SQL 基础算子讲解
Operator
Aggregate
MicroBatchGroupAggFunction
基本的聚合Operator,只能处理 key 没有明显的倾斜情况,并且key的重复率比较大来减少对 rocksdb的访问量,如果key没有重复 那性能和开不开 microbatch一致
//addInput
把处理的rowData存在List<RowData> buffer中
//finishBundle
到了触发批次的时间 调用 finishBundle
循环buffer的某个key,从 accState获取 该key上个批次累积的状态,
循环buffer中 key的数据,根据isAccumulateMsg对取出的状态做acc或者retract
如果generateUpdateBefore 需要 下发UPDATE_BEFORE,UPDATE_AFTER
如果不是 只需要下发INSERT
在 某个key的acc 的条数是 0的情况 说明 这条数据已经无效了,需要删除,需要往下发送 DELETE,并且清理该key的状态
MicroBatchIncrementalGroupAggFunction
优化 Partial-Final + Local-Global
IncrementalAggregateRule
**
* Stream physical RelNode for unbounded incremental group aggregate.
*
* <p>Considering the following sub-plan:
*
* StreamExecGlobalGroupAggregate (final-global-aggregate)
* +- StreamExecExchange
* +- StreamExecLocalGroupAggregate (final-local-aggregate)

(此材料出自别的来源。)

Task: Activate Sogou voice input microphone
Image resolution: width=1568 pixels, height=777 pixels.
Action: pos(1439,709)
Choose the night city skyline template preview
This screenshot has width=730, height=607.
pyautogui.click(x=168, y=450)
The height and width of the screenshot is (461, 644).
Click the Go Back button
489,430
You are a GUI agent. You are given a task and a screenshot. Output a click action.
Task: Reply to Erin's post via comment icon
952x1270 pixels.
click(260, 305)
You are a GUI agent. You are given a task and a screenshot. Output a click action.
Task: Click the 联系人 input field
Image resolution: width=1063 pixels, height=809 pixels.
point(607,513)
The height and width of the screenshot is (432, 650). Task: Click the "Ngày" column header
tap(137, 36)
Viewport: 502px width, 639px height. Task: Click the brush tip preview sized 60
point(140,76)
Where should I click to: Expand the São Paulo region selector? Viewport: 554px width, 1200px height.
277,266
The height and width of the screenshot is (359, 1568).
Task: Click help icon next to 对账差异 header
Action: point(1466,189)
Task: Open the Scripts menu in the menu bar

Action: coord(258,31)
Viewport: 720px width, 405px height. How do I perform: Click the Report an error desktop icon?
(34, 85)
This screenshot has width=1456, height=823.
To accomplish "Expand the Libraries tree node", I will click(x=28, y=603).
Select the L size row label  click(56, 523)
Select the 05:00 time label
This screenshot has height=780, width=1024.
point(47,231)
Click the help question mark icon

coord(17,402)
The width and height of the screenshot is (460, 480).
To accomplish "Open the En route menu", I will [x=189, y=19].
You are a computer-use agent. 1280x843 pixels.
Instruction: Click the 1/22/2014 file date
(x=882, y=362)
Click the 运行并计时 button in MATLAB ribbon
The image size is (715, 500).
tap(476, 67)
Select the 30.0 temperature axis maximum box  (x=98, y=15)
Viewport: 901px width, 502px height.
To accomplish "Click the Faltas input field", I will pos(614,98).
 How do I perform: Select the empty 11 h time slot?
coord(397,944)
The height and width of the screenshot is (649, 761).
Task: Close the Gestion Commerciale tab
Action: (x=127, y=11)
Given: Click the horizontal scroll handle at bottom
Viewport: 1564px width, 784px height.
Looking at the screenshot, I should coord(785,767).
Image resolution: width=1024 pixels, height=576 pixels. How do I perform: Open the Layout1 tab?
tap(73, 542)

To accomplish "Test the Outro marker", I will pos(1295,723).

* +- StreamExecGlobalGroupAggregate (partial-global-aggregate)
* +- StreamExecExchange
* +- StreamExecLocalGroupAggregate (partial-local-aggregate)
*
*
* partial-global-aggregate and final-local-aggregate can be combined as
* this node to share [[org.apache.flink.api.common.state.State]].
* now the sub-plan is
*
* StreamExecGlobalGroupAggregate (final-global-aggregate)
* +- StreamExecExchange
* +- StreamExecIncrementalGroupAggregate
* +- StreamExecExchange
* +- StreamExecLocalGroupAggregate (partial-local-aggregate)
*
*
* @see [[StreamExecGroupAggregateBase]] for more info.
*/
主要是 把partial-global-aggregate and final-local-aggregate 合并成一个IncrementalFunction,
在addInput里面 执行 partial-global-agg ,在finishBundle里面 做final-local-aggregate
--addInput
RowData currentAcc;
if (previousAcc == null) {
currentAcc = partialAgg.createAccumulators();
} else {
currentAcc = previousAcc;
}
partialAgg.setAccumulators(currentAcc);
partialAgg.merge(input);
return partialAgg.getAccumulators();
-- finishBundle
// pre-aggregate for final aggregate result
// buffer schema: [finalKey, [partialKey, partialAcc]]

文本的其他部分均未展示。